Wow, dramatic much? They probably sleep at night by realizing that the car they are selling you is far less likely to be its driver’s place of death than the 2003 car you’re driving.
You're orders of magnitude more likely to die in a regular old car accident than you are as a result of your car being hacked.
I'm as concerned about insecure computers in cars as the next tinfoil-wearing conspiracy theorist (that is to say- very, very much), but let's not overstate the actual numbers. A modern car getting hacked is a real risk that needs to be handled, but the actual occurrence of it in the wild is extremely low, and likely to remain that way for at least the next few decades.
Being targeted for hacking only adds to the risk of being involved in a regular old accident, not replaces it; and no matter who you are, your odds of eventually being involved in a non-hacking related crash are pretty high. The difference in severity of injuries and risk of death in a car accident between a 2018 model and a 2003 model is considerable.

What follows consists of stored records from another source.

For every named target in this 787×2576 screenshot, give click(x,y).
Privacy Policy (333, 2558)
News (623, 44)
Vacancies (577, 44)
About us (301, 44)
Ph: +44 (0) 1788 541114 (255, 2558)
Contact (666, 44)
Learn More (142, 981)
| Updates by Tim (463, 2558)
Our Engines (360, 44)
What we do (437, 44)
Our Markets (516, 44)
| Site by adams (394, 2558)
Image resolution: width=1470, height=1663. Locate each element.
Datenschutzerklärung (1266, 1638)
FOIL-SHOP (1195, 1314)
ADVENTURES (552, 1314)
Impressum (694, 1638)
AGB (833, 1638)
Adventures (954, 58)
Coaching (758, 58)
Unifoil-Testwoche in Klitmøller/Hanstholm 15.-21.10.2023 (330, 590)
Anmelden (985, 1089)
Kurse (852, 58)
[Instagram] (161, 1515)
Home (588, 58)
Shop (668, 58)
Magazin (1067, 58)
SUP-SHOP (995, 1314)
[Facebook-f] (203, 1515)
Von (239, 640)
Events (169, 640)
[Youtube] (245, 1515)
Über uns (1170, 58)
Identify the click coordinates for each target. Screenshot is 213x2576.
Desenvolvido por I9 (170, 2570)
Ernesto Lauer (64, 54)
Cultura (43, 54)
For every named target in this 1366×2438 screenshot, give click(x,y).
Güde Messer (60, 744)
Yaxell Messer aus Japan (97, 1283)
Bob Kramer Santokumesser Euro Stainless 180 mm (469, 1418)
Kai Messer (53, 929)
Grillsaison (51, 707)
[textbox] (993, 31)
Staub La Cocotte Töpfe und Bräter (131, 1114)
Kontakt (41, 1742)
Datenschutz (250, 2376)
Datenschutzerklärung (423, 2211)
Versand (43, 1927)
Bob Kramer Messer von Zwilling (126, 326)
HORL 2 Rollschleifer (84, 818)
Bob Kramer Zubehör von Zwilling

So unless you're Snowden and someone is actively trying to kill you, citing the risk of hacking as a rational safety-based reason to drive a 15 year-old car just doesn't hold water.
And if you are Snowden, physically tampering with a car or just forcing you off the road is so easy, hacking probably doesn't increase the risk profile much either. Granted, it's slightly more convenient for your would-be murderers.